現場に精通した鈴木修氏の〝勘ピューター〟にはもう頼れない

 スズキは4月から新たな人事制度を導入した。数値目標などの業績と能力を切り分けて評価する仕組みとしたほか、60歳以上の給与や業務体系も見直した。鈴木修氏が経営の第一線から退いて3年。持続的な成長に向け、従業員個人の能力を高められる環境を整える。

 従来の人事制度では、従業員は評価方法や会社から求められている能力などが分からなかったという。人事を担当する加藤祐輔常務役員は「目標に対してどう評価したのかのフィードバックもきちんとされていなかった」と振り返る。さらに、業績と能力の考課を一緒にしていたため「(数値などの)短期的な業績(の達成)を狙って目標を設定するケースが多く、成長から乖離(かいり)していた」(福田尚人事部長)という。
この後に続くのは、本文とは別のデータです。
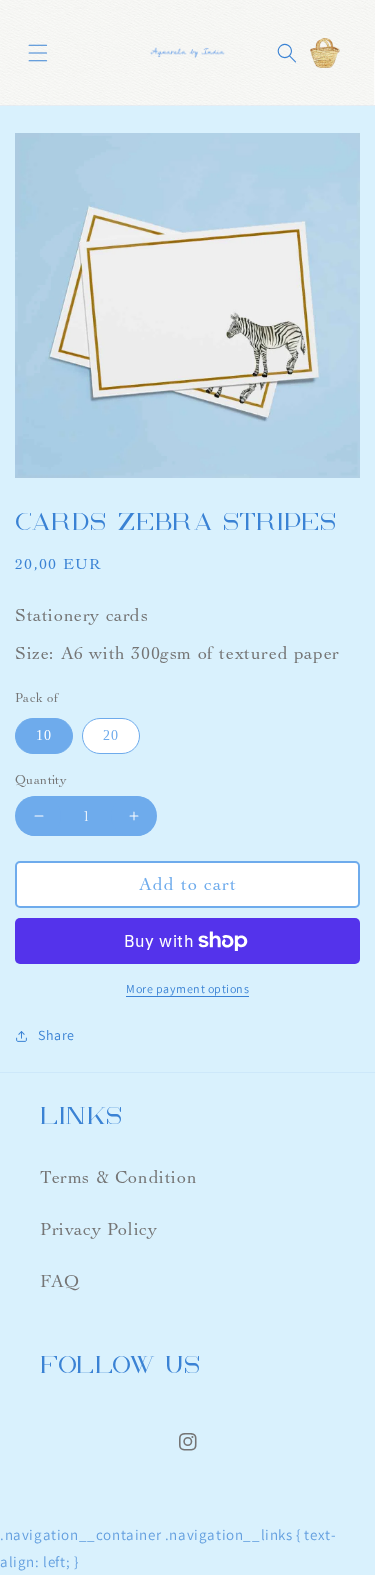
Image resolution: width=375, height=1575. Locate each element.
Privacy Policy (98, 1229)
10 (44, 735)
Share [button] (56, 1035)
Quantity (41, 780)
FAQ (60, 1281)
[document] (187, 309)
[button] (38, 52)
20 (111, 735)
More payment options (187, 988)
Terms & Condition (118, 1177)
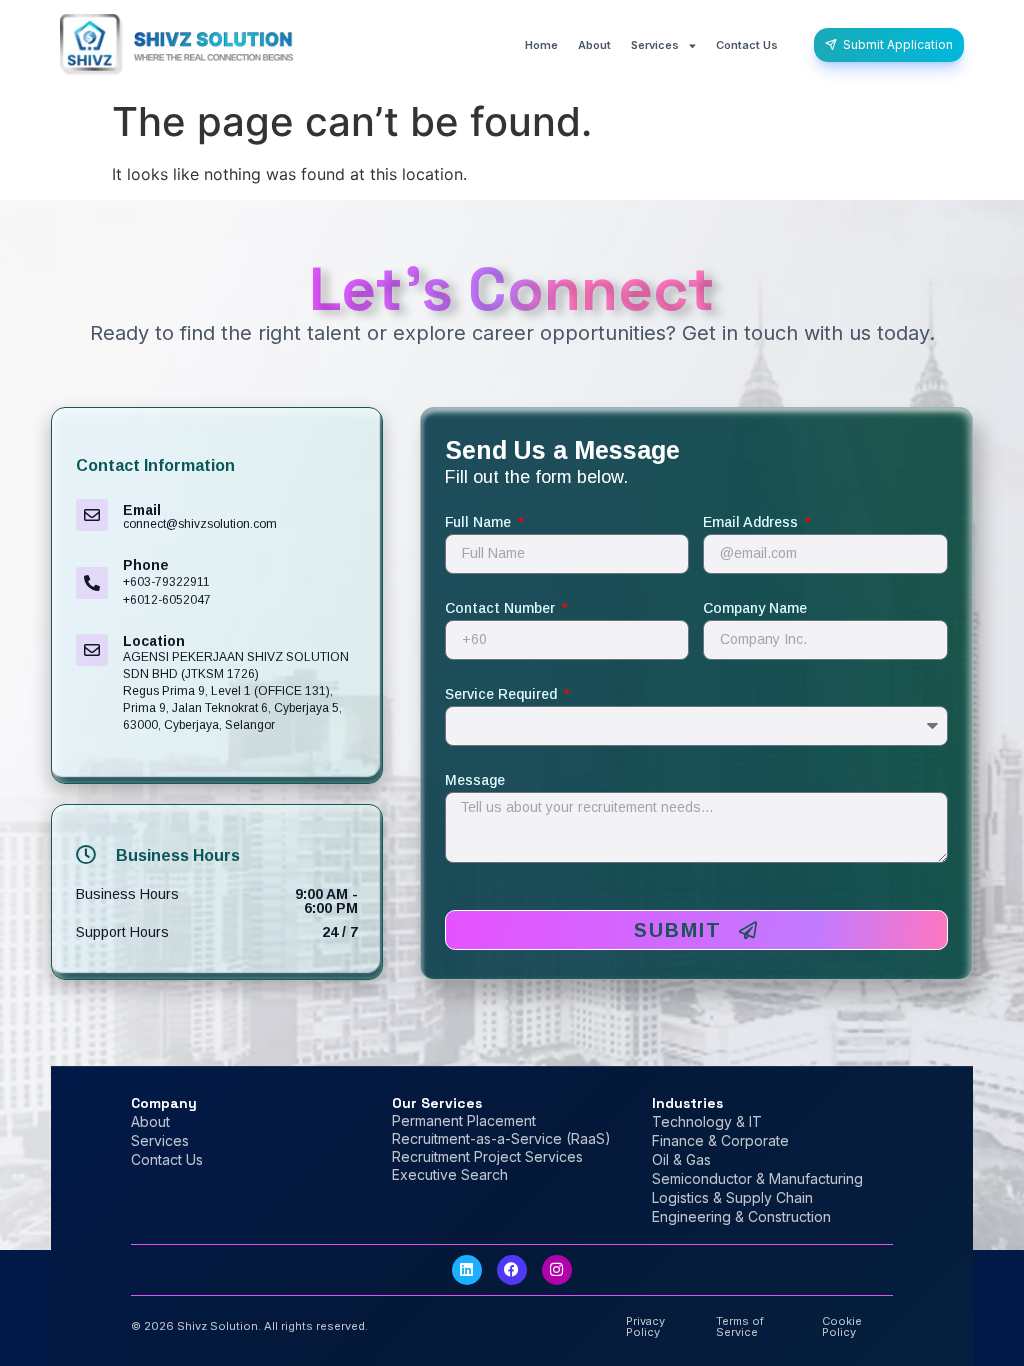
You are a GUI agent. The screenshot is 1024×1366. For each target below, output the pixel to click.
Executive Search (450, 1174)
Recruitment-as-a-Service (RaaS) (501, 1138)
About (594, 45)
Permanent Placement (464, 1120)
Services (655, 45)
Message (475, 780)
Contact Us (747, 45)
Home (541, 45)
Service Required (503, 694)
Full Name (480, 522)
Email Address (752, 522)
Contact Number (502, 608)
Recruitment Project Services (487, 1156)
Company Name (755, 608)
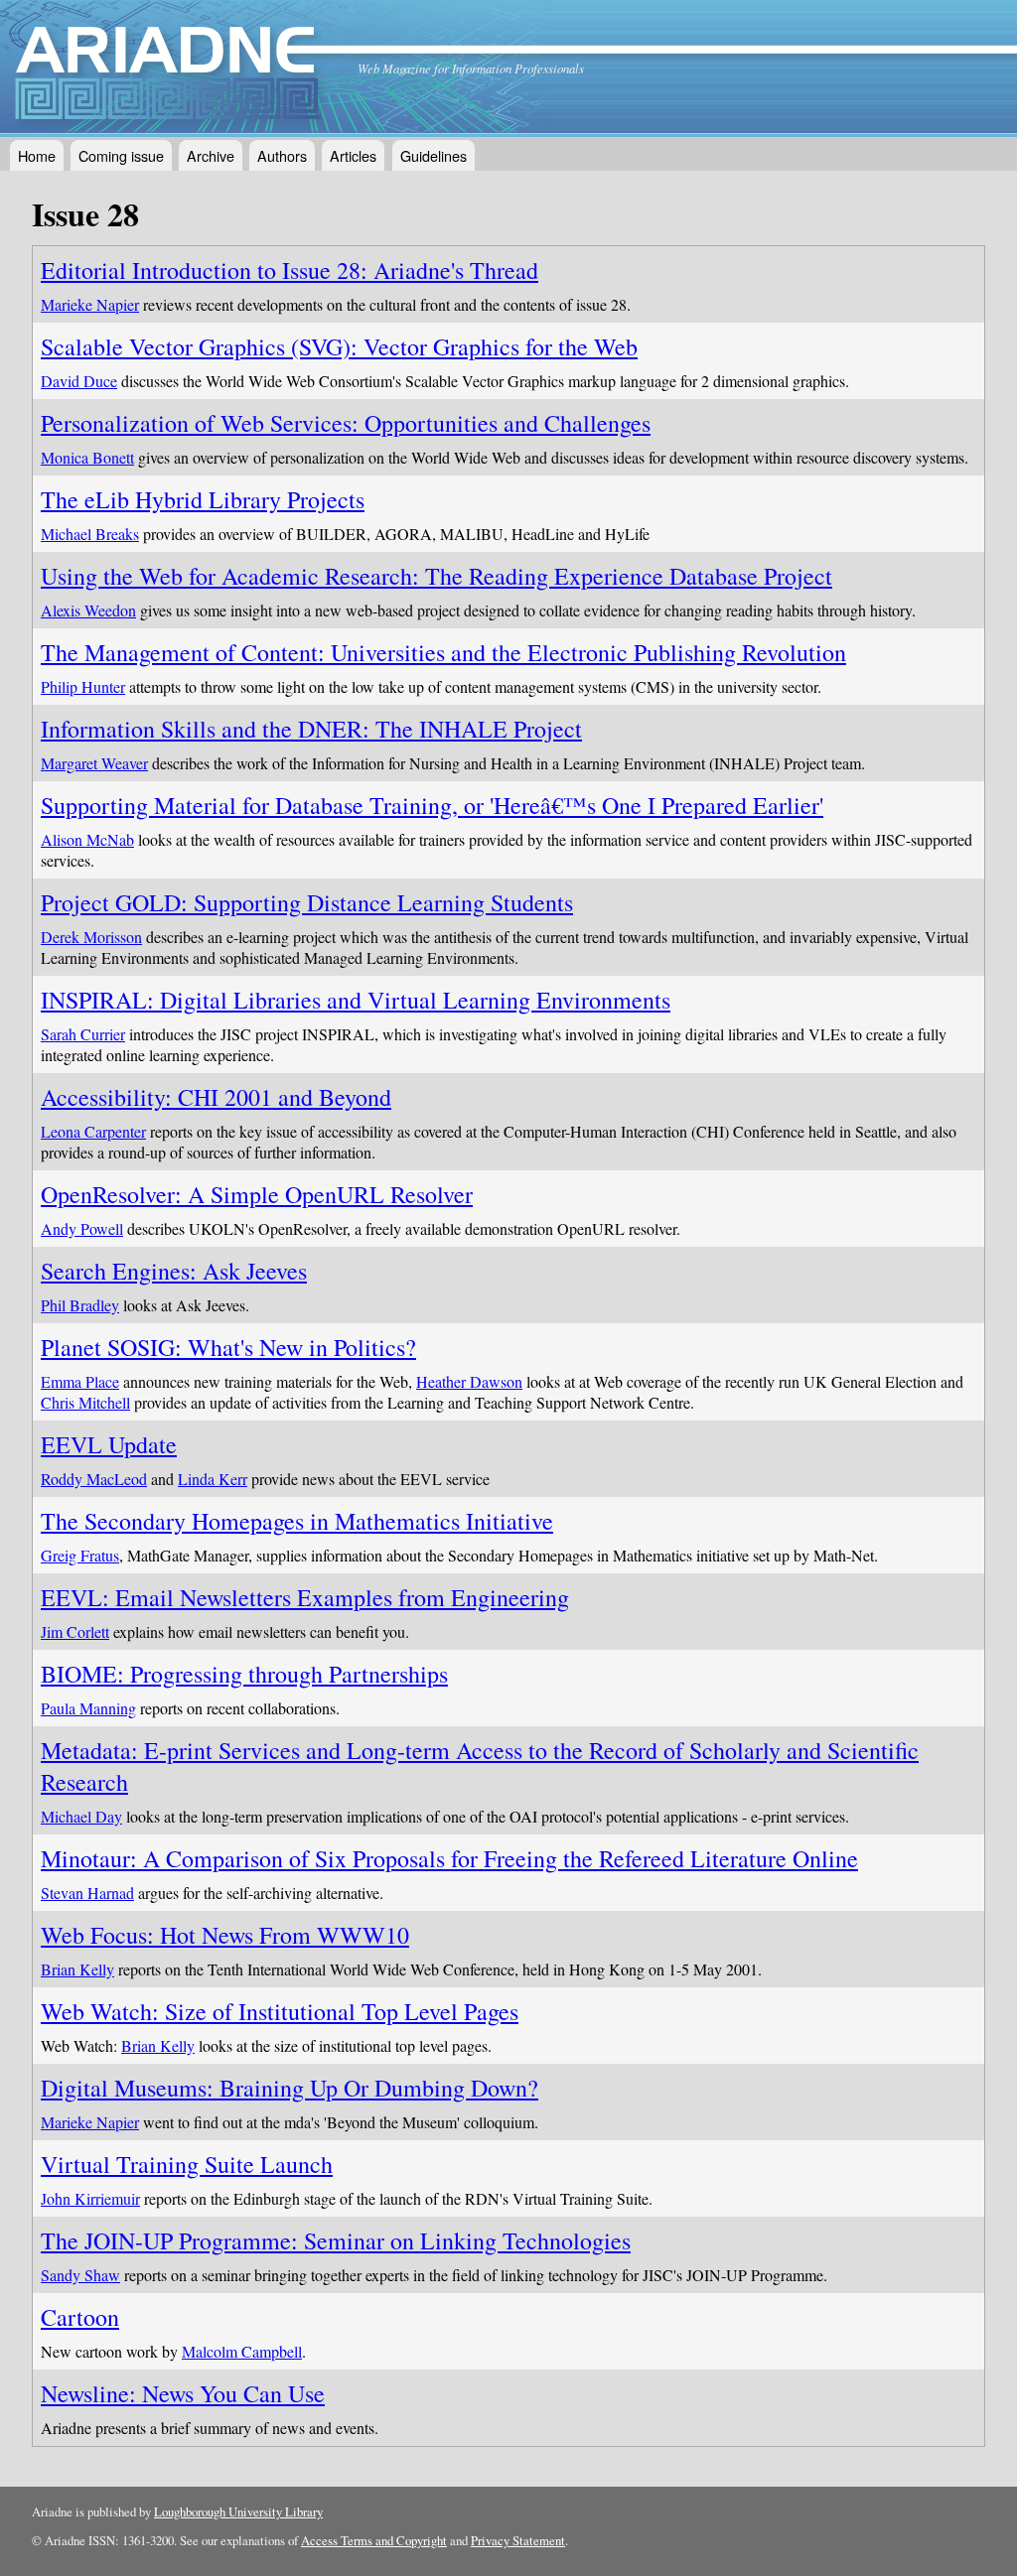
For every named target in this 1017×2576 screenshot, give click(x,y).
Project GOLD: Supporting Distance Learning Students (307, 902)
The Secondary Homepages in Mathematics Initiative (297, 1521)
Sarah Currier (83, 1033)
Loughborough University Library (238, 2511)
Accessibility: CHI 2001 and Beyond (216, 1097)
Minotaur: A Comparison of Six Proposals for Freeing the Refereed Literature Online (449, 1858)
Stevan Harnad (87, 1892)
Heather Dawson (469, 1381)
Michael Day (81, 1816)
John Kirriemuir (90, 2198)
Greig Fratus (80, 1555)
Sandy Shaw (80, 2274)
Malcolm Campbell (242, 2351)
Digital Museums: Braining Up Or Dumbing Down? (289, 2087)
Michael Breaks (90, 533)
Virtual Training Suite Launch (187, 2164)
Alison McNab (87, 839)
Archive (210, 155)
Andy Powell (82, 1228)
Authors (282, 155)
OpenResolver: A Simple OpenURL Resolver (257, 1194)
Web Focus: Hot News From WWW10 (225, 1935)
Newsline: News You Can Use (183, 2393)
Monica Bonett (87, 457)
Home (37, 155)
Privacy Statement (518, 2540)
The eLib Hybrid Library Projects (202, 499)
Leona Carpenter (93, 1131)
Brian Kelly (77, 1969)
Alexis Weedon (88, 610)
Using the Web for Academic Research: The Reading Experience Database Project (436, 576)
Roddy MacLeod (94, 1478)
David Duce (79, 380)
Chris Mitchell (85, 1402)
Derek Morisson (91, 936)
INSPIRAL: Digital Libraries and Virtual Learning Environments (355, 1000)
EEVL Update (109, 1444)
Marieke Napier (90, 304)
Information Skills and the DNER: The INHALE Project (311, 729)
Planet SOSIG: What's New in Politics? (228, 1347)
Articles (353, 155)
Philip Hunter (83, 686)
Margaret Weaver (94, 762)
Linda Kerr (212, 1478)
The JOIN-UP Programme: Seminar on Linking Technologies (336, 2240)
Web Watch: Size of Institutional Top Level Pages (279, 2011)
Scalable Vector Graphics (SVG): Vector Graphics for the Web (339, 346)
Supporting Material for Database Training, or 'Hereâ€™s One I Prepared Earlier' (432, 805)
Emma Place (80, 1381)
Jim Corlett (75, 1631)
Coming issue (121, 155)
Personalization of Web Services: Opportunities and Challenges (346, 423)
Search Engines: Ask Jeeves (174, 1271)
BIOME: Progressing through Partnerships (244, 1674)
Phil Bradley (80, 1304)
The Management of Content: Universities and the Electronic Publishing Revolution (443, 652)
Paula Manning (88, 1707)
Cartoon (80, 2317)
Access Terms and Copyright (374, 2540)
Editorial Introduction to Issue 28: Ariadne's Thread (289, 270)
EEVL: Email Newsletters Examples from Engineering (305, 1597)
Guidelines (433, 155)
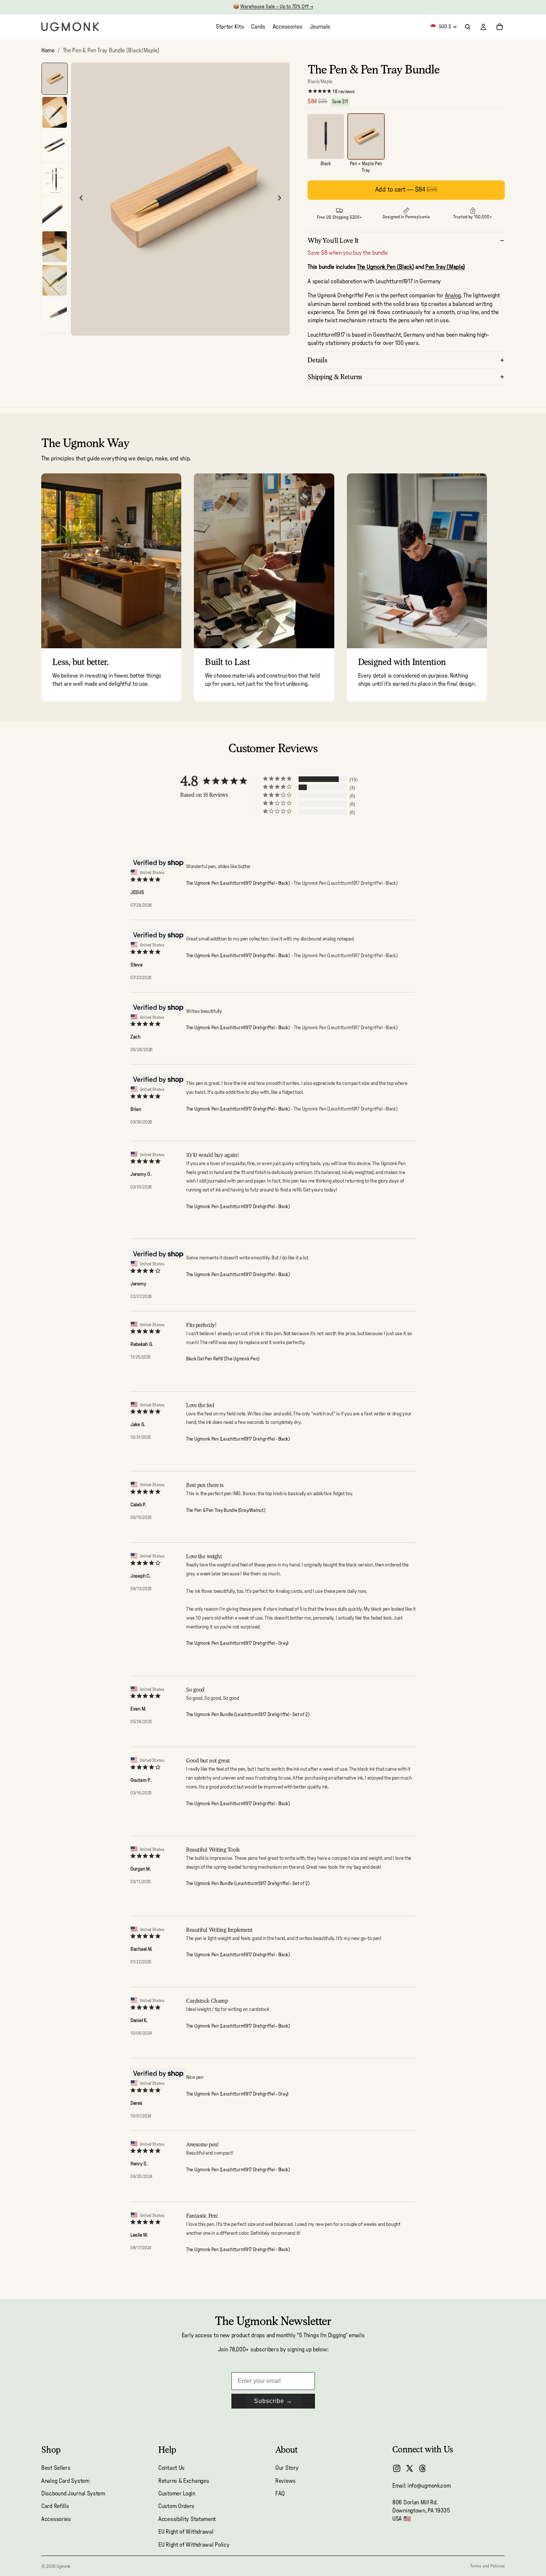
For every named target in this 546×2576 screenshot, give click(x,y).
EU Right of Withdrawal (185, 2532)
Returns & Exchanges (183, 2481)
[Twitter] (409, 2467)
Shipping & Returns (335, 377)
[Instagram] (396, 2467)
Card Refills (55, 2506)
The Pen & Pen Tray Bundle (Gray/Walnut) (225, 1510)
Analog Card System (65, 2481)
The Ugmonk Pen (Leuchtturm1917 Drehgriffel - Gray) (237, 1643)
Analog (453, 296)
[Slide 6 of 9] (54, 246)
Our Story (286, 2468)
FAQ (280, 2494)
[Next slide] (281, 199)
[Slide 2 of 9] (54, 112)
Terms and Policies (487, 2566)
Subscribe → (273, 2401)
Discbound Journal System (73, 2494)
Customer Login (176, 2494)
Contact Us (171, 2468)
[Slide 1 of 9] (54, 78)
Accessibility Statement (187, 2519)
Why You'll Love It (333, 240)
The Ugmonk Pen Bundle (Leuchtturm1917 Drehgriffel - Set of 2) (247, 1714)
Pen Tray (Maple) (445, 267)
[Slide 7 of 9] (54, 280)
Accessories (56, 2519)
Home (48, 50)
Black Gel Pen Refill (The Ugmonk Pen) (222, 1359)
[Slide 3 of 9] (54, 146)
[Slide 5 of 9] (54, 213)
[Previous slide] (79, 199)
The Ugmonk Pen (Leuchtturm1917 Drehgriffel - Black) (238, 883)
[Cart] (499, 27)
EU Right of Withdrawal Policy (193, 2544)
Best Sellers (55, 2468)
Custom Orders (176, 2506)
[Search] (467, 27)
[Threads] (422, 2467)
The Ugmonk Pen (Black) (385, 267)
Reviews (285, 2481)
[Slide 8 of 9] (54, 314)
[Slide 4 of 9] (54, 179)
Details (317, 360)
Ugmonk (63, 2566)
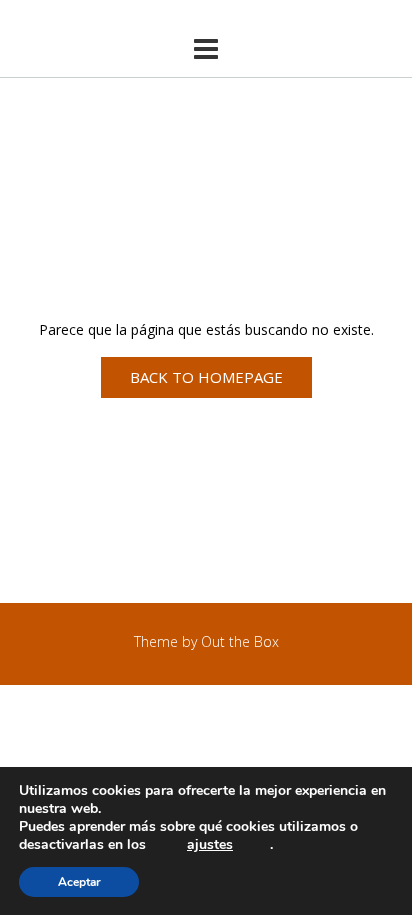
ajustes (210, 845)
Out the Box (240, 641)
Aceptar (79, 882)
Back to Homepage (206, 377)
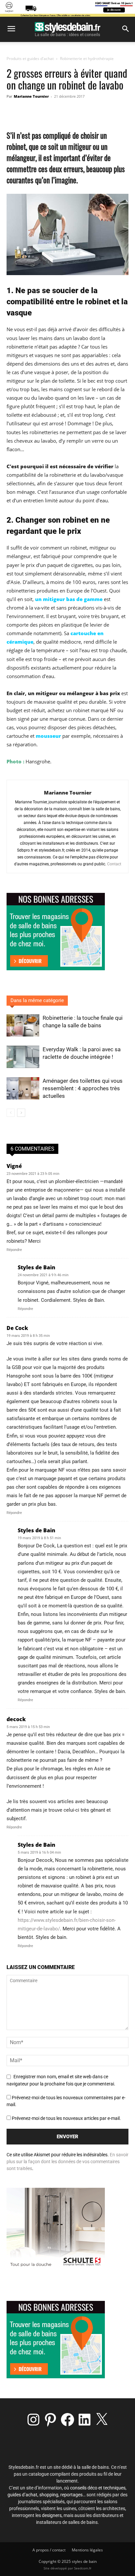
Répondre (14, 1250)
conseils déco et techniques (97, 2487)
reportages (71, 2494)
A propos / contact (49, 2550)
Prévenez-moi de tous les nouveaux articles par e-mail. (66, 2118)
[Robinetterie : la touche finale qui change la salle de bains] (23, 1025)
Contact (114, 864)
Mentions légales (87, 2550)
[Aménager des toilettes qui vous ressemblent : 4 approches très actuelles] (23, 1088)
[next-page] (21, 1113)
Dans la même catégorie (37, 1000)
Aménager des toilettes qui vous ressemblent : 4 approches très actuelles (83, 1088)
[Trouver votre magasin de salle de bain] (56, 2376)
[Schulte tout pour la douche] (56, 2268)
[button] (11, 29)
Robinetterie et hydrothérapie (87, 58)
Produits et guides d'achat (30, 58)
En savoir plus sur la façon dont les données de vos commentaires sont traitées (67, 2161)
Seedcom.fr (82, 2568)
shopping (48, 2494)
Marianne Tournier (31, 96)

 それでも、これまでは経営上、大きな問題にならなかった。小まめな工場視察など現場に精通した修氏が〝勘ピューター〟を駆使し、人材の配置や優秀な人材の発掘などを差配してきたからだ。しかし、勘ピュータに頼れなくなり、制度的な手当てが課題に浮上した。

 人事制度の改革に着手したのは、修氏が会長から相談役となり、俊宏社長体制になった3年前のこと。俊宏社長が人事制度に関する課題を現場から聞き取ったこともきっかけになった。1990年代後半以来の刷新に踏み切ることが決まった。

 新たな人事制度では「個の成長」に焦点を当てた。業績と能力の評価を切り分け、能力評価に求める要素も全社員に公開した。新制度に基づく教育体制も部門ごとに順次、整備していく。

 60歳以上の社員の給与や業務体系も見直した。60歳以上の再雇用社員はこれまで、仕事量は定年前とさほど変わらないにもかかわらず、給与は大幅に下がる他社と同じような仕組みだった。新制度では、再雇用前と同様の業務なら60歳時点の給与を支給する。加藤常務役員は「海外工場への指導に行くなど、指導者として(ベテラン社員は)大事だ」と理由を説明する。

 スズキは、2030年度に売上高を23年度比30%増の7兆円とする目標を持つ。目標の達成や、30年以降もにらみ、個々の能力を最大限に発揮してもらう仕組みづくりが欠かせない。勘ピューターに頼らない制度により、従業員が高いモチベーションを保って働ける環境を整えていく考えだ。